**Task to carry out**
Give the lines of the listing from the line with "772x573 pixels. Task: Switch" to the line with "Action: pos(141,282)", both included, as a JSON list of strings with one string per line and blank lines left out.

**Extracted information**

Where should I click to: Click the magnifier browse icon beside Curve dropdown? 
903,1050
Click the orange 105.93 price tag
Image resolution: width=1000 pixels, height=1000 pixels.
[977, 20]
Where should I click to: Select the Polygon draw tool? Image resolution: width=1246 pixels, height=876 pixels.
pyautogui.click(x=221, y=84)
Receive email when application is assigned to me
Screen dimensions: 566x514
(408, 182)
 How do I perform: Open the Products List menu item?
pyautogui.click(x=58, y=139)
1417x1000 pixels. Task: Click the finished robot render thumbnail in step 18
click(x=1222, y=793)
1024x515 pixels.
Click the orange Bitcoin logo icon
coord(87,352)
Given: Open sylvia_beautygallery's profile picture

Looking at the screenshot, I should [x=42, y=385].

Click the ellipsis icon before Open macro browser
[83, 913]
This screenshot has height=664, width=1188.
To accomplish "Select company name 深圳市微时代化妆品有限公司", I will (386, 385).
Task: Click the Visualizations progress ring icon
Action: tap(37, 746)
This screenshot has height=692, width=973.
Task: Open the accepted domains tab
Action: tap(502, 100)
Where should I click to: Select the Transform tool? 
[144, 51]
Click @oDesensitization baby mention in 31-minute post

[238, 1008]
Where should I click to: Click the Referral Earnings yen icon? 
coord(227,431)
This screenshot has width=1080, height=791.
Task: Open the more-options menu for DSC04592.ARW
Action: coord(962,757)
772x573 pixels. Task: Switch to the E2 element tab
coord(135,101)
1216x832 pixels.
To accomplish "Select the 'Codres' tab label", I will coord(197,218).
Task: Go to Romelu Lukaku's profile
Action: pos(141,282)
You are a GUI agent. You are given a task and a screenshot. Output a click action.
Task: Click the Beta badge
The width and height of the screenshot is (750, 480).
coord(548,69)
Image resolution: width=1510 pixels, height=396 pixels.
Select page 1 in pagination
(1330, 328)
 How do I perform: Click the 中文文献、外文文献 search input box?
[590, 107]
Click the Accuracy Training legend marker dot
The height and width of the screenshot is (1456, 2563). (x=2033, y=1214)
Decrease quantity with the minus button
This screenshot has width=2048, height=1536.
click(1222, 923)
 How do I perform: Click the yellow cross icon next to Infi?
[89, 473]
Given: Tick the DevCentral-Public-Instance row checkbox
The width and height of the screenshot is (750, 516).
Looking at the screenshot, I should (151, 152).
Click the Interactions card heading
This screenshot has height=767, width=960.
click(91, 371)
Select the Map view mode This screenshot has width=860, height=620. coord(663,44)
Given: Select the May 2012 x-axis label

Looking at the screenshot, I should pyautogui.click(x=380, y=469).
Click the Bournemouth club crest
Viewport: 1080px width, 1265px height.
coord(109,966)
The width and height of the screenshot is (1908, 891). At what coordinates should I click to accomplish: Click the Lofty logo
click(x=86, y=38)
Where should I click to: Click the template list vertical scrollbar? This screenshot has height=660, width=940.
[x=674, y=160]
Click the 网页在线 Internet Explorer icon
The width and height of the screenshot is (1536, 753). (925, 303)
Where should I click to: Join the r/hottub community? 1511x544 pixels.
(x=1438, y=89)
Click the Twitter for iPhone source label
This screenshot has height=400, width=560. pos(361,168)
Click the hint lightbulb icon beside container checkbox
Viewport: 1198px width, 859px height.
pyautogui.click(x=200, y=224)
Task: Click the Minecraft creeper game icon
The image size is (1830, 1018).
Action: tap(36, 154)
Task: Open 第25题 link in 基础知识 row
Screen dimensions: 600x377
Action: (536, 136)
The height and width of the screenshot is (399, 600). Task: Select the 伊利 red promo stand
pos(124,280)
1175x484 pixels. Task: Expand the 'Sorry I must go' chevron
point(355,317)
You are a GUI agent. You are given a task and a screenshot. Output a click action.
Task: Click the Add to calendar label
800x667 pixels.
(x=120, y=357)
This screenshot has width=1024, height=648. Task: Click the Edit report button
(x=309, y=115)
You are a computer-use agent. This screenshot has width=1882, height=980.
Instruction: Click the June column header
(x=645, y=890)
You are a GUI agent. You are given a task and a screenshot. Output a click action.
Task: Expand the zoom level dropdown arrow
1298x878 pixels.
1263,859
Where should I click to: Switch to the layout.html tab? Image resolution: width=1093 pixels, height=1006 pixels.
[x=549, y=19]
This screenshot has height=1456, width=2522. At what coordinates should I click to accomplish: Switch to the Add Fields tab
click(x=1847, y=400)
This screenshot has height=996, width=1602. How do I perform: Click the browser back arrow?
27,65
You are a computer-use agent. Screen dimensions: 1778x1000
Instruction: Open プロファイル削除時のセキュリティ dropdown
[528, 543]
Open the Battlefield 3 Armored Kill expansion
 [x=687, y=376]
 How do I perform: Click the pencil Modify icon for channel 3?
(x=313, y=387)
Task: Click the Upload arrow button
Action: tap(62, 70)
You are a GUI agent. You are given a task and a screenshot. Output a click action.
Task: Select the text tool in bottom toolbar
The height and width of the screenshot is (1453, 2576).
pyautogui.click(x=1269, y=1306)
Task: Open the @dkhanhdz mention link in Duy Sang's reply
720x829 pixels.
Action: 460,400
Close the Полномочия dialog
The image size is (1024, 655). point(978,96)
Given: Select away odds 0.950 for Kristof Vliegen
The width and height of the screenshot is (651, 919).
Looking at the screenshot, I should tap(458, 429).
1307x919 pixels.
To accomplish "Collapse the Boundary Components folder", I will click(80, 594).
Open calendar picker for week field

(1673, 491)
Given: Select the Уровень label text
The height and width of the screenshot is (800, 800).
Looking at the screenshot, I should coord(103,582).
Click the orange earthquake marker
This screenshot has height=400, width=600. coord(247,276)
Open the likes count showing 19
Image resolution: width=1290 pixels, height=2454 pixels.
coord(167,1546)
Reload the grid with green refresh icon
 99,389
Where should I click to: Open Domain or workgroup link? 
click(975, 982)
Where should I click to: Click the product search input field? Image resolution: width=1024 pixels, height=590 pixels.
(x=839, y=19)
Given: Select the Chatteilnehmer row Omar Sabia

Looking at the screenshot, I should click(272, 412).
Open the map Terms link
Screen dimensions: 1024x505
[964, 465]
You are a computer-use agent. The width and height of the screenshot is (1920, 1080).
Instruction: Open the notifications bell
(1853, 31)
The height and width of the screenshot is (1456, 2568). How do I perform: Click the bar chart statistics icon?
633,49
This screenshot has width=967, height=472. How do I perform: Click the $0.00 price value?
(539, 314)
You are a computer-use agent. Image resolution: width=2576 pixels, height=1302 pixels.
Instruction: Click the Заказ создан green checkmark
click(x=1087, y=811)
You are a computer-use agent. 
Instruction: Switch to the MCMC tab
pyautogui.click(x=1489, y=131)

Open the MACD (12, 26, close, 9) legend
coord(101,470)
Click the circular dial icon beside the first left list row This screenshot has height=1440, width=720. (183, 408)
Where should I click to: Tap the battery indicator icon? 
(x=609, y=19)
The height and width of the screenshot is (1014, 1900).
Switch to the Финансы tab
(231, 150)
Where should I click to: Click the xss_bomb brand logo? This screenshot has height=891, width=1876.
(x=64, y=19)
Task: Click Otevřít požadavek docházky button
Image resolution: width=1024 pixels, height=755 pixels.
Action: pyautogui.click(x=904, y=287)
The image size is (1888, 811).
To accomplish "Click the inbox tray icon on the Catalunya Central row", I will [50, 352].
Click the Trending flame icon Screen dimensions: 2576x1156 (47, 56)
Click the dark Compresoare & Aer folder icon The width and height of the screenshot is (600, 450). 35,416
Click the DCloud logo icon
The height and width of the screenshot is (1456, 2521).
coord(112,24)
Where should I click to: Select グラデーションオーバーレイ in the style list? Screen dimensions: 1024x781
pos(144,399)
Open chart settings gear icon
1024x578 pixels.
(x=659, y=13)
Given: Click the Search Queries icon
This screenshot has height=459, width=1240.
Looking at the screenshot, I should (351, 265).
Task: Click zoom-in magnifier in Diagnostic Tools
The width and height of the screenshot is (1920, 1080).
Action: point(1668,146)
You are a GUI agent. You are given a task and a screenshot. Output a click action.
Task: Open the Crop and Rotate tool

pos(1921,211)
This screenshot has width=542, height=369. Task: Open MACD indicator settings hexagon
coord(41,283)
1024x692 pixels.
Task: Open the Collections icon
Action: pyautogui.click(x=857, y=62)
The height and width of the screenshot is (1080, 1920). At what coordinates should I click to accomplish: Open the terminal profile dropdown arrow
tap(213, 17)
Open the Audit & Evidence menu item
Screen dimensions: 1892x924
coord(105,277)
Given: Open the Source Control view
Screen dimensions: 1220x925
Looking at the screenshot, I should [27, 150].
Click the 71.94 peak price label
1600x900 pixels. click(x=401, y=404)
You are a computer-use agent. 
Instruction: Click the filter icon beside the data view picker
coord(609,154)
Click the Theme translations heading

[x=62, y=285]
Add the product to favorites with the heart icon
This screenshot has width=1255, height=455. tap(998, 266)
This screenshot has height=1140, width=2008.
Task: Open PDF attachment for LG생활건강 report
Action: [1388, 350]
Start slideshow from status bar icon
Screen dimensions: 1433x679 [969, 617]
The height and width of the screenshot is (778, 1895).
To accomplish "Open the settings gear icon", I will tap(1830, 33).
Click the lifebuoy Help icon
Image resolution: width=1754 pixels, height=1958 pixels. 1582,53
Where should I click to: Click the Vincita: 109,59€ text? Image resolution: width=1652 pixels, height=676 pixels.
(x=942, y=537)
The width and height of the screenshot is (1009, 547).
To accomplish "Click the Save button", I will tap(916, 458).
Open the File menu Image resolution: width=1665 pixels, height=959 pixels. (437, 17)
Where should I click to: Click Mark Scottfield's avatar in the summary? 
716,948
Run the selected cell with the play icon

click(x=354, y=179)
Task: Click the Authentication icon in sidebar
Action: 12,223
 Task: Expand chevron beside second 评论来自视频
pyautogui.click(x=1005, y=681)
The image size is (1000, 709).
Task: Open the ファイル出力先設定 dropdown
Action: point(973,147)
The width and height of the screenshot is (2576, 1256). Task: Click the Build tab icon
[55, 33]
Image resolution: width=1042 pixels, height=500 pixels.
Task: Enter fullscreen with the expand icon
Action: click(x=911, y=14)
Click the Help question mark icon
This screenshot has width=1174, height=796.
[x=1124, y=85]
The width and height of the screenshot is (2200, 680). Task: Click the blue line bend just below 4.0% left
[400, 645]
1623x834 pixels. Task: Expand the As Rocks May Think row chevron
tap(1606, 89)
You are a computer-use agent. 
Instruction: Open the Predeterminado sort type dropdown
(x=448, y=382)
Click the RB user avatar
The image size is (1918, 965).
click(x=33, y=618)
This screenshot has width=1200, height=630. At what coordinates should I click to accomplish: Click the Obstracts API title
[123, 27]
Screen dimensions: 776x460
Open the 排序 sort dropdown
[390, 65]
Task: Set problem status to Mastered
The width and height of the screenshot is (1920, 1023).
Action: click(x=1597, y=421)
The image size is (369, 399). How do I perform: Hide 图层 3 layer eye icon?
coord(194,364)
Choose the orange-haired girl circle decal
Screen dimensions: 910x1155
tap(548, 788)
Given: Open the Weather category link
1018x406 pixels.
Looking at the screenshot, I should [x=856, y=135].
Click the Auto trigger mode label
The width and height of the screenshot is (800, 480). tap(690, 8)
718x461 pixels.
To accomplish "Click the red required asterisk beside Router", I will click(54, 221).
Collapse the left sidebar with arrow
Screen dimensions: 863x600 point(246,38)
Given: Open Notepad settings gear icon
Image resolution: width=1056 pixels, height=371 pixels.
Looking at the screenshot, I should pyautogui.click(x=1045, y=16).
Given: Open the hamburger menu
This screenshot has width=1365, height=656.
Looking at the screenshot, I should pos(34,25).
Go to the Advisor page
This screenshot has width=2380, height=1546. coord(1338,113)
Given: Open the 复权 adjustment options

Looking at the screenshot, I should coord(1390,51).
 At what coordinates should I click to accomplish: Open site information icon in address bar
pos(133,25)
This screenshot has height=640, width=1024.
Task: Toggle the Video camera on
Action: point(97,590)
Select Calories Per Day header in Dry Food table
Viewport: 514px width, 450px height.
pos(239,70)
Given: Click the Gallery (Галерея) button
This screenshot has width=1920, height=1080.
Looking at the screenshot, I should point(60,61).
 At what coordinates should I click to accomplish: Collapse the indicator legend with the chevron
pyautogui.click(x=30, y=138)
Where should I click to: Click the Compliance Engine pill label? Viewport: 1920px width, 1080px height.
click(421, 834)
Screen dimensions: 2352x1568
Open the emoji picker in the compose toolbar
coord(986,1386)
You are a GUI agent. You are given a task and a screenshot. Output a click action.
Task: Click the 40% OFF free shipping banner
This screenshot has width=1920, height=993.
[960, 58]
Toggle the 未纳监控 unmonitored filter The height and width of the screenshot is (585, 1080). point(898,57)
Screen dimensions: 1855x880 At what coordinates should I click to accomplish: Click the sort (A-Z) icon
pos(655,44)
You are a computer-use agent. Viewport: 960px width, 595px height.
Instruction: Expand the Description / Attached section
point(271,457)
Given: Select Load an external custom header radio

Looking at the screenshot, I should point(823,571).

**Worked solution**
[
  "772x573 pixels. Task: Switch to the E2 element tab",
  "coord(135,101)",
  "1216x832 pixels.",
  "To accomplish \"Select the 'Codres' tab label\", I will coord(197,218).",
  "Task: Go to Romelu Lukaku's profile",
  "Action: pos(141,282)"
]